I could write 400 pages on this but I’ll limit it to three key points:

1. Elections since 1919, and particularly after 1949 involve multiple parties, with varying agendas. Right now, there are six significant parties and another 30-to-40-odd parties. For a German, it means drawing your top three to five priorities and filtering out the ‘ups’ and ‘downs’ of the various parties. As much negative chat as you can say about the CDU leadership (not just Merkel)...you are hinged to the various policies, reforms, pension changes, etc...that the CDU Party is selling. If you were very unhappy with Merkel and the CDU over migration....your choice is what? Solely the AfD Party (which is mostly a sole topic party right now. Some CDU voters might go that way...most won’t because the CDU has the better overall program.
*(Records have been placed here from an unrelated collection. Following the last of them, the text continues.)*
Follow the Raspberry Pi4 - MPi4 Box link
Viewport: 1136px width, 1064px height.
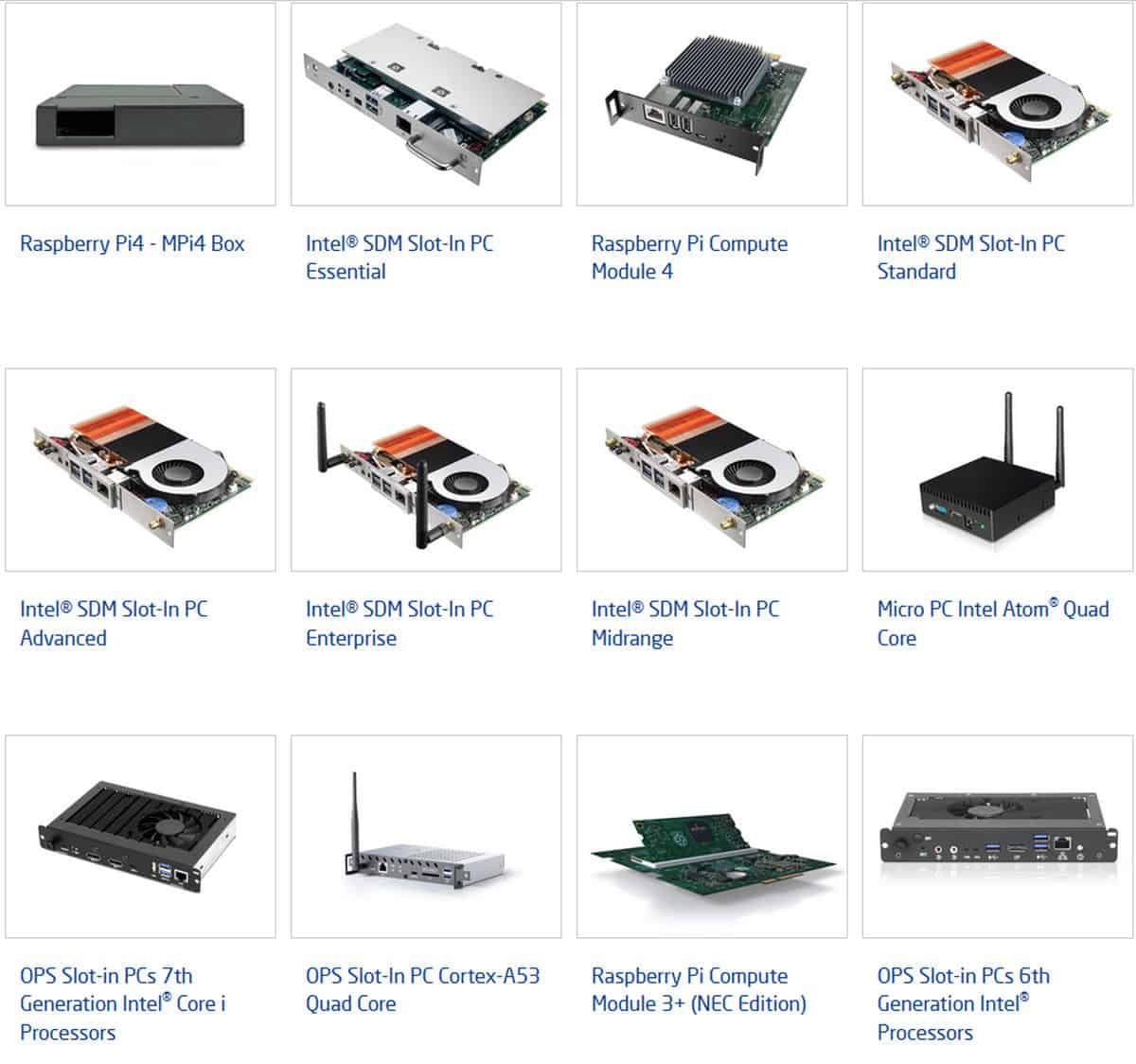coord(133,243)
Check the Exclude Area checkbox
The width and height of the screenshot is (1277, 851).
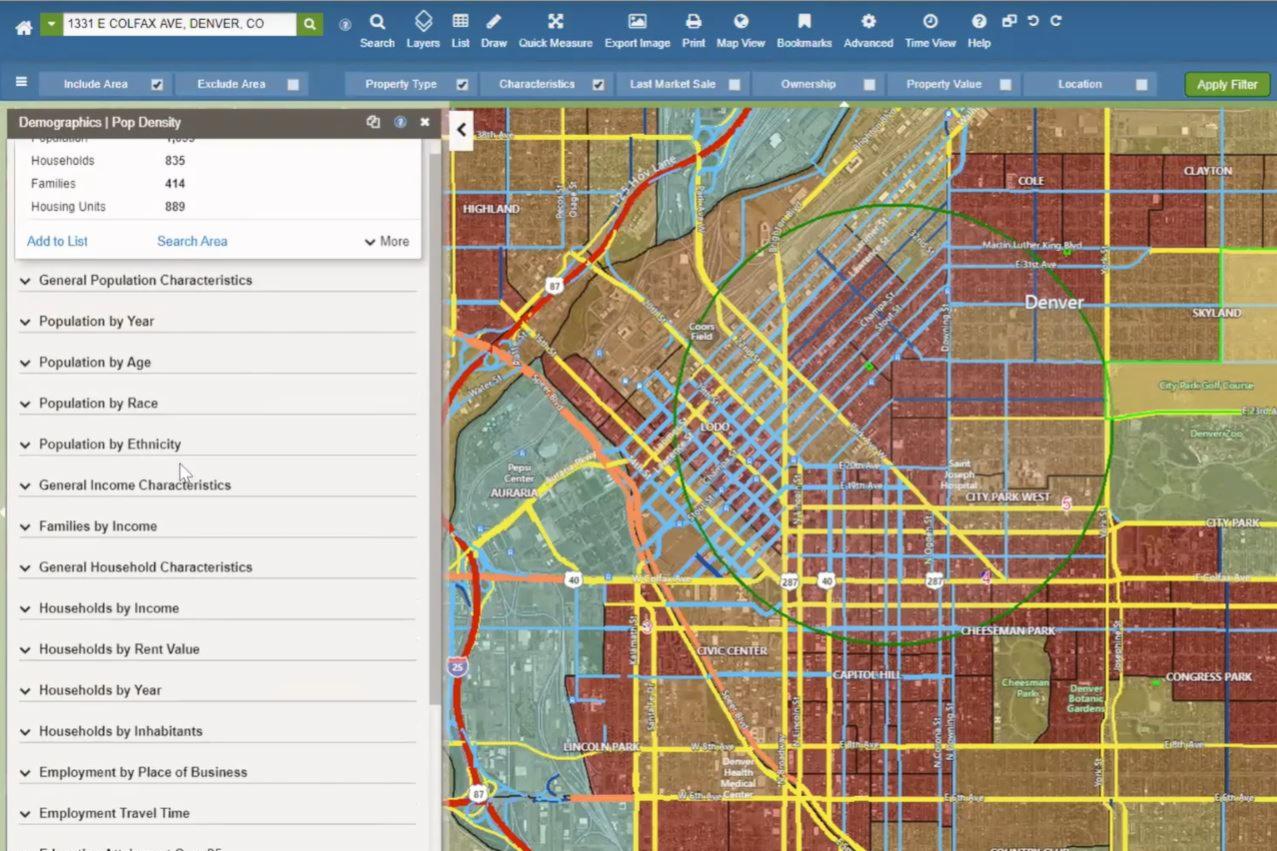292,84
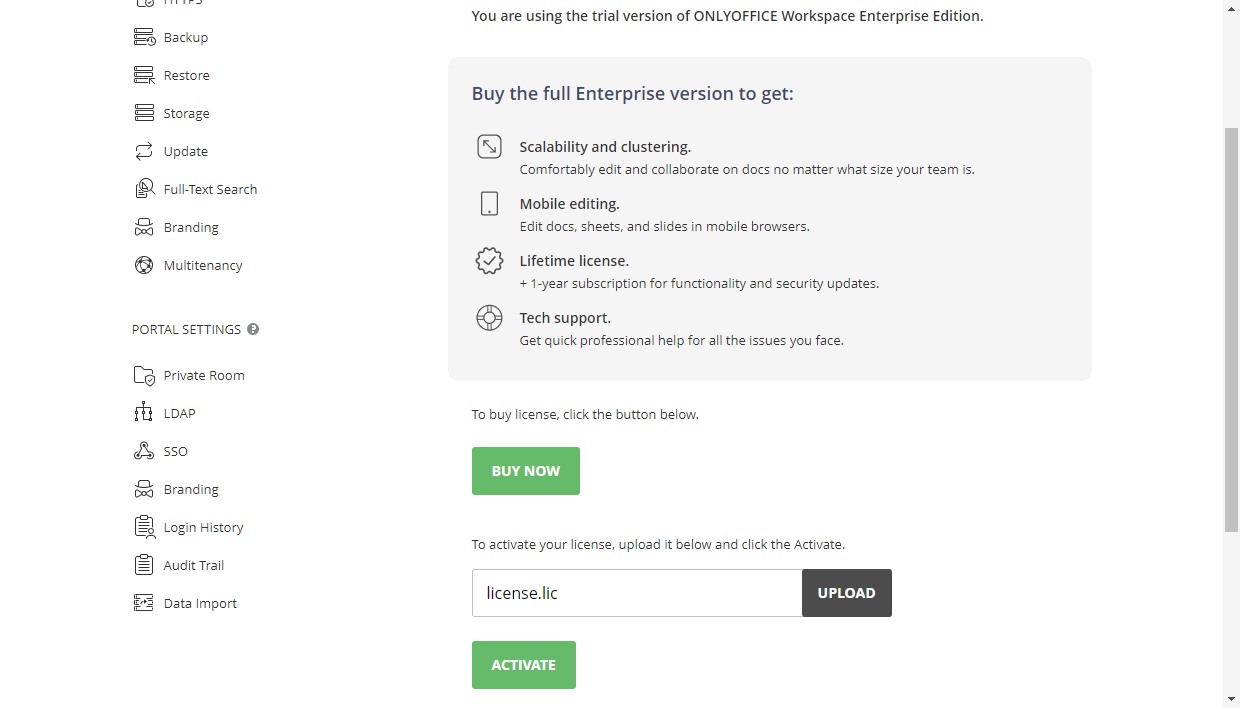Click the license.lic file input field
The width and height of the screenshot is (1240, 708).
[x=636, y=592]
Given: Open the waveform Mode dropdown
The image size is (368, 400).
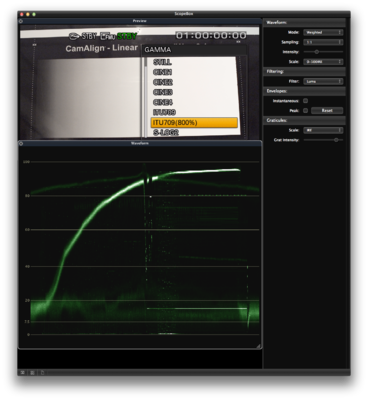Looking at the screenshot, I should [x=323, y=32].
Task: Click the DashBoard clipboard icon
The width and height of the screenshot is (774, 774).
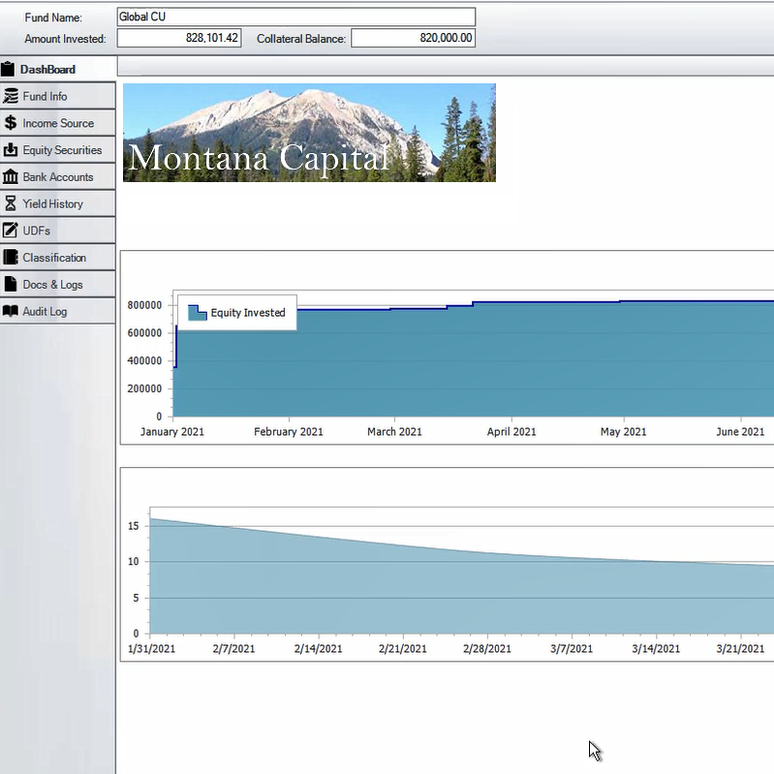Action: click(x=9, y=70)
2. Most Germans will tell you that the center-left (SPD) and center-right (CDU, Merkel’s party) have become one single group, and the SPD is truly not an opposition party. Go look at total voting for the two groups. Back in the 1970s...they took 90-percent of the normal vote between them. Around 1990, they moved to 75-percent. This past election (Sep, 2017), they took around 54-percent. Lesser parties are taking more voters. No one is saying the two big parties are unpopular, but it’s obvious that the public is seeking something different.

3. Finally, as much as some want to think that immigration and migration are the number one political topic in Germany...it’s not. Public affordable housing is in the top five topics now. This diesel car crisis involves near 14-million cars and is now a top five issue. The number of Germans on pensions which won’t cover their basic needs, and they go to welfare grocery operations for extra food has gotten a lot of public attention. Taxation is a major topic. Pro-EU enthusiasm is drawing criticism by some in Germany. Schools and student behavior are now a major topic. The rising costs for the country health insurance is now a topic.

At the end of this pro-Merkel and anti-Merkel chat...the question comes up....if you did replace her...then who? The SPD screwed up big-time in January 2017...going with Schulz. He’s proven he’s not the guy, and for other reasons...he’s fallen from favor within the SPD. Within the CDU, I can name three possible Merkel-replacements. But in public view...none are four-star. From the lesser parties...forget it. I like Jens Spahn but he’ll run into trouble dragging the neutralist CDU more to the right (his political slant).

Finally, to your suggestion....all this media attention and hype being just for show? Well...yes. That is a problem. The summer of 2017, I expected a lot of hyped up Germans in the election year, but that didn’t happen. It was strangely quiet and a very dull campaign period. Maybe I’m wrong, but I think the general public are skeptical about Berlin ‘saving-the-day’ and fixing all the problems. Political chat forums on public TV are losing favor with the public.